Do this
Reproduce every one of the following records verbatim, preserving each line as it stands.

Records from a pointing dataset
==================================================
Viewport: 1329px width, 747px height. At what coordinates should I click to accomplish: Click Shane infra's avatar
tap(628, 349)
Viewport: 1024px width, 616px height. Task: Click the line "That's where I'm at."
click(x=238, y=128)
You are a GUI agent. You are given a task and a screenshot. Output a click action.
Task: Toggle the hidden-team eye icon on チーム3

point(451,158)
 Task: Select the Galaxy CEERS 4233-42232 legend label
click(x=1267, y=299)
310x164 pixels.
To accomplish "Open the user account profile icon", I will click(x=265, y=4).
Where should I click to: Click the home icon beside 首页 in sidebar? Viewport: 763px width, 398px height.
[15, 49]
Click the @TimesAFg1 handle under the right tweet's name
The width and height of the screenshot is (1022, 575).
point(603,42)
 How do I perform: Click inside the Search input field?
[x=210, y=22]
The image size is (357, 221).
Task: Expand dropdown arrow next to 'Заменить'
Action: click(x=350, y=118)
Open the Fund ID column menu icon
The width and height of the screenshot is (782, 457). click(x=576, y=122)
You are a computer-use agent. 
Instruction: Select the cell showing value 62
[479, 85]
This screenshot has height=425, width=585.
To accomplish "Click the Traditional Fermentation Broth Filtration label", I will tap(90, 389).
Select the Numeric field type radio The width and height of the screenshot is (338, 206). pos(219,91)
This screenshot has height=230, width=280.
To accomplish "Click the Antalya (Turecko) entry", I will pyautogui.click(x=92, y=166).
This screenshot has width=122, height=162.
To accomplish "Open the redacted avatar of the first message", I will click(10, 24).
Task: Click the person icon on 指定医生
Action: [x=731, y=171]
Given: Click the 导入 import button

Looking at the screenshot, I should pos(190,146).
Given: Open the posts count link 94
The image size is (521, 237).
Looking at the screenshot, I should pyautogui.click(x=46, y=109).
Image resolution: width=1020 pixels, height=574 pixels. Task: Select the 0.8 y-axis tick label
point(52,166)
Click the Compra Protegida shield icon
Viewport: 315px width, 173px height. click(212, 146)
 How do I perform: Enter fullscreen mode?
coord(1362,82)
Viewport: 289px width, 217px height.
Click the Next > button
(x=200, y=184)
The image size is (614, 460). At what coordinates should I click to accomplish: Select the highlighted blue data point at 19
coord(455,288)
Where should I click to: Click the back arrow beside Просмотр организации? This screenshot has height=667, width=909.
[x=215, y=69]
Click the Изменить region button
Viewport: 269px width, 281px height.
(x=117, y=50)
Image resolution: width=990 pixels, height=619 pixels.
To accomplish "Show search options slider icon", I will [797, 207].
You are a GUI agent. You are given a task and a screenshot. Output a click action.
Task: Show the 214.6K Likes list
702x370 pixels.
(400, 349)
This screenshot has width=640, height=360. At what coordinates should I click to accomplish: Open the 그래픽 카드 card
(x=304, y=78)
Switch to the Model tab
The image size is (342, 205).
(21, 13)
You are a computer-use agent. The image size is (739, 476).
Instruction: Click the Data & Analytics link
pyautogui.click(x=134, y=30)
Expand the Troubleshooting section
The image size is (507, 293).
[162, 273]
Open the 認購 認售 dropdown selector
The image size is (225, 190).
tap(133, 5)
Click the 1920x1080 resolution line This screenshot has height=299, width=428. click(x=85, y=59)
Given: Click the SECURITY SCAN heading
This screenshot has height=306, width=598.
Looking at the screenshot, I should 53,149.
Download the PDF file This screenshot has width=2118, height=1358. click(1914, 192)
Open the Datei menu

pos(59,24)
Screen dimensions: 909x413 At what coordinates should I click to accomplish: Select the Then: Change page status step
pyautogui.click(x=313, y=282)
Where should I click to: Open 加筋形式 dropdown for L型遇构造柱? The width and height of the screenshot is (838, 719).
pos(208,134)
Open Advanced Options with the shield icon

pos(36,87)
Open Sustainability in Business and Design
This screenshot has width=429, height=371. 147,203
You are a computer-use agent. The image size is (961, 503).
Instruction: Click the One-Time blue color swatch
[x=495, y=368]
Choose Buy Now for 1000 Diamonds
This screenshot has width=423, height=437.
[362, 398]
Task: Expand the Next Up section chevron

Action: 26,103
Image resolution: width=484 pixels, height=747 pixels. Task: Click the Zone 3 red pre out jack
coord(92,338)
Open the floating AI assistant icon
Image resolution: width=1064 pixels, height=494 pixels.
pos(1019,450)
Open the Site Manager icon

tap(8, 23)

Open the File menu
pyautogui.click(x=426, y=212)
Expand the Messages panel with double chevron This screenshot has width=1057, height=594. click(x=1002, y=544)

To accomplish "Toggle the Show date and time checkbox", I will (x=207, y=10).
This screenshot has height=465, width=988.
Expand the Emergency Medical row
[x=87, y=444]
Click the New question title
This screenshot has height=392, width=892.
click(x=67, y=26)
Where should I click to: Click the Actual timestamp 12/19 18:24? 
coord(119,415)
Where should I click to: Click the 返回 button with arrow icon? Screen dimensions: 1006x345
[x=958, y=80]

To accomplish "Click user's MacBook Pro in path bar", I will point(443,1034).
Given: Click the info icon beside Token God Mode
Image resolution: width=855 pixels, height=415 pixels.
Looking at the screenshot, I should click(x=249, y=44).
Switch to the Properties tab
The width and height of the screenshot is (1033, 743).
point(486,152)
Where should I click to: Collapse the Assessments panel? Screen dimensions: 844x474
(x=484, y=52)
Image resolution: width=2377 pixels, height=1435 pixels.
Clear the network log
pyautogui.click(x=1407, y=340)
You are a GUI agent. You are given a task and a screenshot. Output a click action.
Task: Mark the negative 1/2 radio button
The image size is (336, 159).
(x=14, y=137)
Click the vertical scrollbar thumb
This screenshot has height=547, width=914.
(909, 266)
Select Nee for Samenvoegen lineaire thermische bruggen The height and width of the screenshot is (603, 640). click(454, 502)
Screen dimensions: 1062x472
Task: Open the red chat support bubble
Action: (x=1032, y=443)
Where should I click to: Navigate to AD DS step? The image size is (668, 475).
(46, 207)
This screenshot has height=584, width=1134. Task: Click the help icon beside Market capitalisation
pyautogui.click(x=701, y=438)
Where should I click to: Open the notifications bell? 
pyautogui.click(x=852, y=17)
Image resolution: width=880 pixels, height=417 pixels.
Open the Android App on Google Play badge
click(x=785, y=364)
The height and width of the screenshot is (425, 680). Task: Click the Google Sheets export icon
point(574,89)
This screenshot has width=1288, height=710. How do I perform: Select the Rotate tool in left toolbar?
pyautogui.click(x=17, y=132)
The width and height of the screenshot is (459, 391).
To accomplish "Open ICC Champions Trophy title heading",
==================================================
Answer to the task
Viewport: 1329px width, 747px height. At what coordinates should I click to accomplish: Click Shane infra's avatar
tap(628, 349)
Viewport: 1024px width, 616px height. Task: Click the line "That's where I'm at."
click(x=238, y=128)
You are a GUI agent. You are given a task and a screenshot. Output a click action.
Task: Toggle the hidden-team eye icon on チーム3

point(451,158)
 Task: Select the Galaxy CEERS 4233-42232 legend label
click(x=1267, y=299)
310x164 pixels.
To accomplish "Open the user account profile icon", I will click(x=265, y=4).
Where should I click to: Click the home icon beside 首页 in sidebar? Viewport: 763px width, 398px height.
[15, 49]
Click the @TimesAFg1 handle under the right tweet's name
The width and height of the screenshot is (1022, 575).
point(603,42)
 How do I perform: Click inside the Search input field?
[x=210, y=22]
The image size is (357, 221).
Task: Expand dropdown arrow next to 'Заменить'
Action: click(x=350, y=118)
Open the Fund ID column menu icon
The width and height of the screenshot is (782, 457). click(x=576, y=122)
You are a computer-use agent. 
Instruction: Select the cell showing value 62
[479, 85]
This screenshot has height=425, width=585.
To accomplish "Click the Traditional Fermentation Broth Filtration label", I will tap(90, 389).
Select the Numeric field type radio The width and height of the screenshot is (338, 206). pos(219,91)
This screenshot has height=230, width=280.
To accomplish "Click the Antalya (Turecko) entry", I will pyautogui.click(x=92, y=166).
This screenshot has width=122, height=162.
To accomplish "Open the redacted avatar of the first message", I will click(10, 24).
Task: Click the person icon on 指定医生
Action: [x=731, y=171]
Given: Click the 导入 import button

Looking at the screenshot, I should pos(190,146).
Given: Open the posts count link 94
The image size is (521, 237).
Looking at the screenshot, I should pyautogui.click(x=46, y=109).
Image resolution: width=1020 pixels, height=574 pixels. Task: Select the 0.8 y-axis tick label
point(52,166)
Click the Compra Protegida shield icon
Viewport: 315px width, 173px height. click(212, 146)
 How do I perform: Enter fullscreen mode?
coord(1362,82)
Viewport: 289px width, 217px height.
Click the Next > button
(x=200, y=184)
The image size is (614, 460). At what coordinates should I click to accomplish: Select the highlighted blue data point at 19
coord(455,288)
Where should I click to: Click the back arrow beside Просмотр организации? This screenshot has height=667, width=909.
[x=215, y=69]
Click the Изменить region button
Viewport: 269px width, 281px height.
(x=117, y=50)
Image resolution: width=990 pixels, height=619 pixels.
To accomplish "Show search options slider icon", I will [797, 207].
You are a GUI agent. You are given a task and a screenshot. Output a click action.
Task: Show the 214.6K Likes list
702x370 pixels.
(400, 349)
This screenshot has width=640, height=360. At what coordinates should I click to accomplish: Open the 그래픽 카드 card
(x=304, y=78)
Switch to the Model tab
The image size is (342, 205).
(21, 13)
You are a computer-use agent. The image size is (739, 476).
Instruction: Click the Data & Analytics link
pyautogui.click(x=134, y=30)
Expand the Troubleshooting section
The image size is (507, 293).
[162, 273]
Open the 認購 認售 dropdown selector
The image size is (225, 190).
tap(133, 5)
Click the 1920x1080 resolution line This screenshot has height=299, width=428. click(x=85, y=59)
Given: Click the SECURITY SCAN heading
This screenshot has height=306, width=598.
Looking at the screenshot, I should 53,149.
Download the PDF file This screenshot has width=2118, height=1358. click(1914, 192)
Open the Datei menu

pos(59,24)
Screen dimensions: 909x413 At what coordinates should I click to accomplish: Select the Then: Change page status step
pyautogui.click(x=313, y=282)
Where should I click to: Open 加筋形式 dropdown for L型遇构造柱? The width and height of the screenshot is (838, 719).
pos(208,134)
Open Advanced Options with the shield icon

pos(36,87)
Open Sustainability in Business and Design
This screenshot has width=429, height=371. 147,203
You are a computer-use agent. The image size is (961, 503).
Instruction: Click the One-Time blue color swatch
[x=495, y=368]
Choose Buy Now for 1000 Diamonds
This screenshot has width=423, height=437.
[362, 398]
Task: Expand the Next Up section chevron

Action: 26,103
Image resolution: width=484 pixels, height=747 pixels. Task: Click the Zone 3 red pre out jack
coord(92,338)
Open the floating AI assistant icon
Image resolution: width=1064 pixels, height=494 pixels.
pos(1019,450)
Open the Site Manager icon

tap(8, 23)

Open the File menu
pyautogui.click(x=426, y=212)
Expand the Messages panel with double chevron This screenshot has width=1057, height=594. click(x=1002, y=544)

To accomplish "Toggle the Show date and time checkbox", I will (x=207, y=10).
This screenshot has height=465, width=988.
Expand the Emergency Medical row
[x=87, y=444]
Click the New question title
This screenshot has height=392, width=892.
click(x=67, y=26)
Where should I click to: Click the Actual timestamp 12/19 18:24? 
coord(119,415)
Where should I click to: Click the 返回 button with arrow icon? Screen dimensions: 1006x345
[x=958, y=80]

To accomplish "Click user's MacBook Pro in path bar", I will point(443,1034).
Given: Click the info icon beside Token God Mode
Image resolution: width=855 pixels, height=415 pixels.
Looking at the screenshot, I should click(x=249, y=44).
Switch to the Properties tab
The width and height of the screenshot is (1033, 743).
point(486,152)
Where should I click to: Collapse the Assessments panel? Screen dimensions: 844x474
(x=484, y=52)
Image resolution: width=2377 pixels, height=1435 pixels.
Clear the network log
pyautogui.click(x=1407, y=340)
You are a GUI agent. You are given a task and a screenshot. Output a click action.
Task: Mark the negative 1/2 radio button
The image size is (336, 159).
(x=14, y=137)
Click the vertical scrollbar thumb
This screenshot has height=547, width=914.
(909, 266)
Select Nee for Samenvoegen lineaire thermische bruggen The height and width of the screenshot is (603, 640). click(454, 502)
Screen dimensions: 1062x472
Task: Open the red chat support bubble
Action: (x=1032, y=443)
Where should I click to: Navigate to AD DS step? The image size is (668, 475).
(46, 207)
This screenshot has height=584, width=1134. Task: Click the help icon beside Market capitalisation
pyautogui.click(x=701, y=438)
Where should I click to: Open the notifications bell? 
pyautogui.click(x=852, y=17)
Image resolution: width=880 pixels, height=417 pixels.
Open the Android App on Google Play badge
click(x=785, y=364)
The height and width of the screenshot is (425, 680). Task: Click the Google Sheets export icon
point(574,89)
This screenshot has width=1288, height=710. How do I perform: Select the Rotate tool in left toolbar?
pyautogui.click(x=17, y=132)
The width and height of the screenshot is (459, 391).
To accomplish "Open ICC Champions Trophy title heading",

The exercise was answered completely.